Check every line of the entries below for the word "name", and copy the ones that have it.

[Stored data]

# # # # #

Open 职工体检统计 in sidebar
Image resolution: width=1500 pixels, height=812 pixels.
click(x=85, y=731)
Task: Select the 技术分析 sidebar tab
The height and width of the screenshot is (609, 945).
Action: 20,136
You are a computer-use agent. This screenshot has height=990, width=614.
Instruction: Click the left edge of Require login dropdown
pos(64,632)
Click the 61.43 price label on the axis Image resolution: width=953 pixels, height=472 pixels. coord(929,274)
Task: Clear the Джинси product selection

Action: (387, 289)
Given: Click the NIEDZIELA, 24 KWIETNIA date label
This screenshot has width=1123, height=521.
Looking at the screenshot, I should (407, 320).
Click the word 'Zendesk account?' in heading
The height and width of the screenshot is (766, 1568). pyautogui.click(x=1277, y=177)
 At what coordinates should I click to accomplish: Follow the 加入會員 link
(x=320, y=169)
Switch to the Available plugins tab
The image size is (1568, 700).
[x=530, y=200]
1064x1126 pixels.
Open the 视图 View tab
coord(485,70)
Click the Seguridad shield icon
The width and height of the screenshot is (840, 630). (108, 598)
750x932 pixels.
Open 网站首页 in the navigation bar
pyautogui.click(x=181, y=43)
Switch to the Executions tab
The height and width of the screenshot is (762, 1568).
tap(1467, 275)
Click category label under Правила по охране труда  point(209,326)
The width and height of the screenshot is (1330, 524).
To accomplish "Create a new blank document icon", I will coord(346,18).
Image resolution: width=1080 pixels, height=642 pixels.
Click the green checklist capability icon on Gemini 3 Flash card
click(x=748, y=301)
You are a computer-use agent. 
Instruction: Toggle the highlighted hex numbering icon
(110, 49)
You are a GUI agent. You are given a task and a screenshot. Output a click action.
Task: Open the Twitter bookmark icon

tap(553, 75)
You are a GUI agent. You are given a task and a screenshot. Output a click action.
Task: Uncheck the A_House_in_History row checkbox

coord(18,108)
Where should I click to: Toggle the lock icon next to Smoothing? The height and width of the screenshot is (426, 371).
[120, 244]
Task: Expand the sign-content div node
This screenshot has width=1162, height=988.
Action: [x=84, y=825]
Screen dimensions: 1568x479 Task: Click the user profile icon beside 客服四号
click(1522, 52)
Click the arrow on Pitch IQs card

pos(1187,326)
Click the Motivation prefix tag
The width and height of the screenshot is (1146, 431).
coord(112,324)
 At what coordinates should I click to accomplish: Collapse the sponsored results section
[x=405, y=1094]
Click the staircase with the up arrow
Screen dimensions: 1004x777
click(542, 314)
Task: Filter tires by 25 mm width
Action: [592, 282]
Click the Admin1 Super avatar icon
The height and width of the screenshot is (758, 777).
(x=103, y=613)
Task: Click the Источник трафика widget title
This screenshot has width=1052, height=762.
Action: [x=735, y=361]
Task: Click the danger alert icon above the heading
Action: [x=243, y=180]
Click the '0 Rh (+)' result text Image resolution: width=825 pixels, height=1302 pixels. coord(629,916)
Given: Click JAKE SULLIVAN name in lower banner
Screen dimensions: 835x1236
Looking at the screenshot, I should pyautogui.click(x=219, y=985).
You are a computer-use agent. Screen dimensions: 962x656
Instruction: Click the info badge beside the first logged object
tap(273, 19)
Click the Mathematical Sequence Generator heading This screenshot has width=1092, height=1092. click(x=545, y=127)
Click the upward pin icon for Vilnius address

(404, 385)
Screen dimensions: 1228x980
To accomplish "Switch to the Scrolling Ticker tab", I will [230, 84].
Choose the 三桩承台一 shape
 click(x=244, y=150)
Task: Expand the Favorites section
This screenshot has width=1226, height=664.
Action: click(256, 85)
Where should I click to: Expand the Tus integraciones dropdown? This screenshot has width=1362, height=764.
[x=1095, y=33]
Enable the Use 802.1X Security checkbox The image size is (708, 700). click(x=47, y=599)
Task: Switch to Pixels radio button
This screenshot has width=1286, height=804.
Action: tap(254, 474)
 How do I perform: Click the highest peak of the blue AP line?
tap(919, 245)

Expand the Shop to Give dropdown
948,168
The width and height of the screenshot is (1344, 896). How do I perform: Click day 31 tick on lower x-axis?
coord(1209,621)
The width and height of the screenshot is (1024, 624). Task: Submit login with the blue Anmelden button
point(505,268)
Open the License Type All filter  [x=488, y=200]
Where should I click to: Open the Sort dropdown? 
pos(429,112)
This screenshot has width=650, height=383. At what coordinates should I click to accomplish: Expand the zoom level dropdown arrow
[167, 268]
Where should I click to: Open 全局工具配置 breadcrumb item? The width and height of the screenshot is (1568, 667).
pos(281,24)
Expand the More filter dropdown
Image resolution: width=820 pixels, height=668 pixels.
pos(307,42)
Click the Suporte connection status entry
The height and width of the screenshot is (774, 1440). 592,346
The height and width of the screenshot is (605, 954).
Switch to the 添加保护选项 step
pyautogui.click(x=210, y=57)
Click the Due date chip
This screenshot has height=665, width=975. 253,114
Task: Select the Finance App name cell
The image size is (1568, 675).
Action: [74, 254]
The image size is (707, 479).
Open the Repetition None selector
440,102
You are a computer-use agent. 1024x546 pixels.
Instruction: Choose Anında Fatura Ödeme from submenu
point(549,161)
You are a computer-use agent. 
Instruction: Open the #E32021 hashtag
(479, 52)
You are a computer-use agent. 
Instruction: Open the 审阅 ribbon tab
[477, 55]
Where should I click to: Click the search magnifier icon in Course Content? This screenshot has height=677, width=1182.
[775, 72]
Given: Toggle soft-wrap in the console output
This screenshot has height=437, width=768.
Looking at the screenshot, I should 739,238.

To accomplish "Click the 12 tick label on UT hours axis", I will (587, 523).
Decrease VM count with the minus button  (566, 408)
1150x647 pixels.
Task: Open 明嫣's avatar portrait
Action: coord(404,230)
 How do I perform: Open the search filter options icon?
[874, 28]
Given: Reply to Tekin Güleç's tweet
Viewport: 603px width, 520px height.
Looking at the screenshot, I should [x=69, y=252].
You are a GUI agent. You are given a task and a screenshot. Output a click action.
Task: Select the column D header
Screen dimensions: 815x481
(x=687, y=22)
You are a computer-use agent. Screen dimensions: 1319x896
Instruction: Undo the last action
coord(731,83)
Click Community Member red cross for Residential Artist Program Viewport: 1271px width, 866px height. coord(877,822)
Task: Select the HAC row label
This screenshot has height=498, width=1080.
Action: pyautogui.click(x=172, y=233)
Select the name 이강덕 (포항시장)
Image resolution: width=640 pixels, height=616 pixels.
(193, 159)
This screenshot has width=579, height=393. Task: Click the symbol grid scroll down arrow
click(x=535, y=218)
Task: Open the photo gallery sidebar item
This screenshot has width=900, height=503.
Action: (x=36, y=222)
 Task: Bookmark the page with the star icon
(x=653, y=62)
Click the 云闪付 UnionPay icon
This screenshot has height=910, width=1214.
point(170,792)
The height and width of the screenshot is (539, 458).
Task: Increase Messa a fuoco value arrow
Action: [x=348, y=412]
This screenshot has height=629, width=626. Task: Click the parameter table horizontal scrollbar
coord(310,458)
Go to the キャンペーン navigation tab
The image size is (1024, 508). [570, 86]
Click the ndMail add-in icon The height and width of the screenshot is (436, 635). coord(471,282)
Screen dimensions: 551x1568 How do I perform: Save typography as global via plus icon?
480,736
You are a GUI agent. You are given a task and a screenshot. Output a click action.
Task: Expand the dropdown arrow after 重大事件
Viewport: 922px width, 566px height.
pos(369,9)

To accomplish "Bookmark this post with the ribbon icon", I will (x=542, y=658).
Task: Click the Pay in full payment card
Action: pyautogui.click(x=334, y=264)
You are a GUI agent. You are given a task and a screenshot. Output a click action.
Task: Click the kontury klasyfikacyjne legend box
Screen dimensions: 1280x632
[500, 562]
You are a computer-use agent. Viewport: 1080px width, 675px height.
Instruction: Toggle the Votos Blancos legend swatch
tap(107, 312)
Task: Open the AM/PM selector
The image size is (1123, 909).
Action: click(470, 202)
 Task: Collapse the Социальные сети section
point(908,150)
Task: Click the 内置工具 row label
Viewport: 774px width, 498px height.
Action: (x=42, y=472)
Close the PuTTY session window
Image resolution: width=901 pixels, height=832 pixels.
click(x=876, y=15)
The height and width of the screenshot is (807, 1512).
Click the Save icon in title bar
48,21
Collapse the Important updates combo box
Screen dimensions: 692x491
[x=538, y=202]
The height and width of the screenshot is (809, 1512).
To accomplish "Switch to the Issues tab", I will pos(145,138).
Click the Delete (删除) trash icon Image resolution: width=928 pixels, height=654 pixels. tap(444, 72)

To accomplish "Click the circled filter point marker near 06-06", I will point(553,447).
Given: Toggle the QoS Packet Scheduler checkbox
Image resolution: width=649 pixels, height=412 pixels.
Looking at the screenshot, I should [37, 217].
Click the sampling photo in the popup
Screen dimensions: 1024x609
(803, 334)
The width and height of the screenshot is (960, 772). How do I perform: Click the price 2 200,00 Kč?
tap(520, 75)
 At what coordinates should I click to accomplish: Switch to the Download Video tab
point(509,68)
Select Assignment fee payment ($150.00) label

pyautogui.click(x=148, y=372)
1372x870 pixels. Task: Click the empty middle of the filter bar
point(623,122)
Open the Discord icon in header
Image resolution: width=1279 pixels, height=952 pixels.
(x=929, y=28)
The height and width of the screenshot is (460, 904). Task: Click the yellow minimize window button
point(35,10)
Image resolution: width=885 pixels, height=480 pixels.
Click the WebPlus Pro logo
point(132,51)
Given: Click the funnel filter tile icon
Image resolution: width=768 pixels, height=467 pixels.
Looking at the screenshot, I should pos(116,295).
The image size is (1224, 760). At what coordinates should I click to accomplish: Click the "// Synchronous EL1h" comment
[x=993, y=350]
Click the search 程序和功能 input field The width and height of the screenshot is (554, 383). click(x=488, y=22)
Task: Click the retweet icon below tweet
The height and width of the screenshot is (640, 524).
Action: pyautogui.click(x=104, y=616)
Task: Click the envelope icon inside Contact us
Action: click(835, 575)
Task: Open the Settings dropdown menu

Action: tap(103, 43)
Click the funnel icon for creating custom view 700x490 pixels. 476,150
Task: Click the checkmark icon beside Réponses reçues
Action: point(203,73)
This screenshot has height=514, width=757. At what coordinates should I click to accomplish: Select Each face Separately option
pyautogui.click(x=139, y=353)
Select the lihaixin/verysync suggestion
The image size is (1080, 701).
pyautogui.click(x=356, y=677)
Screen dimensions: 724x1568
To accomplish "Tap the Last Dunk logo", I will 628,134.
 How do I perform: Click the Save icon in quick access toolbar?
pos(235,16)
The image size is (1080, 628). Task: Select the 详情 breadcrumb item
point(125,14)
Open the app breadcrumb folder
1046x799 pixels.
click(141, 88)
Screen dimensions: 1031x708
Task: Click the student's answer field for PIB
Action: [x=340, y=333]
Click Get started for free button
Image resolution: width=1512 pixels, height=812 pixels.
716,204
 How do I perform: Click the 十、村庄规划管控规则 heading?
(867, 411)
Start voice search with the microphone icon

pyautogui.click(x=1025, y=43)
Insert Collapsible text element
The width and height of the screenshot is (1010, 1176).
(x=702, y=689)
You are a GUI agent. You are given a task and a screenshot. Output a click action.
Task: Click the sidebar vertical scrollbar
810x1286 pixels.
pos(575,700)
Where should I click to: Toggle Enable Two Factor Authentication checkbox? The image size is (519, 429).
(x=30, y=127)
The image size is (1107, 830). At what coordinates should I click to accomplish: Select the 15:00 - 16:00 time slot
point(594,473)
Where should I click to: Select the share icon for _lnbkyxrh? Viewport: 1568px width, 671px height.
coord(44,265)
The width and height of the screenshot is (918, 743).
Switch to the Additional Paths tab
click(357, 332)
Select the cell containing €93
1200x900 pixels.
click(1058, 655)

# # # # #

* _ANSWER BOX_
Given: Click JAKE SULLIVAN name in lower banner
Task: Select the Finance App name cell
Select the name 이강덕 (포항시장)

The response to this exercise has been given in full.